Also I get the regex version about 18% faster than the reduce version.
Same here. There is ~ 20% faster between hash-reduce and hash-regex. I was referring to the array-reduce variant. It is quite fast (for me at least on two machines). To factor out the AMD machine, I tried the three MCE variants on an Intel machine. The CPU has 8 physical cores and 8 logical cores. There was a typo in the array-unpack-reduce example on PM; fixed.
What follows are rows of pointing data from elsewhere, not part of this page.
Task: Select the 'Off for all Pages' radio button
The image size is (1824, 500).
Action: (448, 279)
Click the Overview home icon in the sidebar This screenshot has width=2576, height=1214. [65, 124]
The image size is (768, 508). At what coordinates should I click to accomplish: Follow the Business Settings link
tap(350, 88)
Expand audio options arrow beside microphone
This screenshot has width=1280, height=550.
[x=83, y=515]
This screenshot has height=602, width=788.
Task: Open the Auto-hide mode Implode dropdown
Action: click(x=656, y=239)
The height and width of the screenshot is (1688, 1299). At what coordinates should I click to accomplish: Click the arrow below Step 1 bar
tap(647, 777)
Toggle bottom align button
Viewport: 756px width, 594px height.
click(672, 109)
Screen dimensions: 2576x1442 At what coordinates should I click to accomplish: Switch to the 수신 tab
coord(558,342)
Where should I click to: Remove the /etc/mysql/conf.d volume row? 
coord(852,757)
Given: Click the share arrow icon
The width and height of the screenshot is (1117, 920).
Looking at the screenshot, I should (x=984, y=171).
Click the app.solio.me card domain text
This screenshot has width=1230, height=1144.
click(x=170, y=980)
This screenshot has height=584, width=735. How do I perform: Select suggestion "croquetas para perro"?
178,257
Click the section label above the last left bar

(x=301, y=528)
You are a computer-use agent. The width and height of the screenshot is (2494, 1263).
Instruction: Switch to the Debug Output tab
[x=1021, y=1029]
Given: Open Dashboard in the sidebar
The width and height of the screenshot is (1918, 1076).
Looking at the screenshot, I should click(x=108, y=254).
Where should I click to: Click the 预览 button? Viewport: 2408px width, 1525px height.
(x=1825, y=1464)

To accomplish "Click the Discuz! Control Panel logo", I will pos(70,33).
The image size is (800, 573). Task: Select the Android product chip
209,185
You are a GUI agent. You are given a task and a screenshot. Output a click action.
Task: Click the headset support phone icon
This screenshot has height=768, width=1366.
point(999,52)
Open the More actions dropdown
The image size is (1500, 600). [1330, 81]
Update: Added Array ForLoop results.
# C++ without fast_io
# https://www.perlmonks.org/?node_id=11152156
$ ./rtoa-pgatram-fixed t1.txt >f.tmp
read_input_files : 3999000 items
read file time : 0.213 secs
roman_to_dec time : 0.120 secs
output time : 0.809 secs
total time : 1.142 secs
# MCE Hash Reduce
# https://www.perlmonks.org/?node_id=11152073
# $output .= reduce { $a+$b-$a%$b*2 } @rtoa{ split //, uc($_) };
$ perl rtoa-mce-hash-reduce.pl t1.txt >m.tmp
rtoa pgatram start
time 1.245 secs
# MCE Hash Regex
# https://www.perlmonks.org/?node_id=11152160
# $output .= sum @r2d{ (lc $_) =~ /$re/go };
$ perl rtoa-mce-hash-regex.pl t1.txt >m.tmp
rtoa pgatram start
time 0.952 secs
# MCE Array Reduce
# https://www.perlmonks.org/?node_id=11152119
# $output .= reduce { $a+$b-$a%$b*2 } @rtoa[ unpack 'c*', uc($_) ];
$ perl rtoa-mce-array-reduce.pl t1.txt >m.tmp
rtoa pgatram start
time 0.657 secs
# MCE Array ForLoop
# https://www.perlmonks.org/?node_id=11152168
$ perl rtoa-mce-array-forloop.pl t1.txt >m.tmp
rtoa pgatram start
time 0.533 secs
I'm unable to build fast_io as the compiler on the mac lacks -std=c++20 support. I need to update the toolchain.
Apple clang version 11.0.3 (clang-1103.0.32.62)
error: invalid value 'c++20' in '-std=c++20'
From this session, it does not require a big box for Perl consuming many CPU cores to reach C++.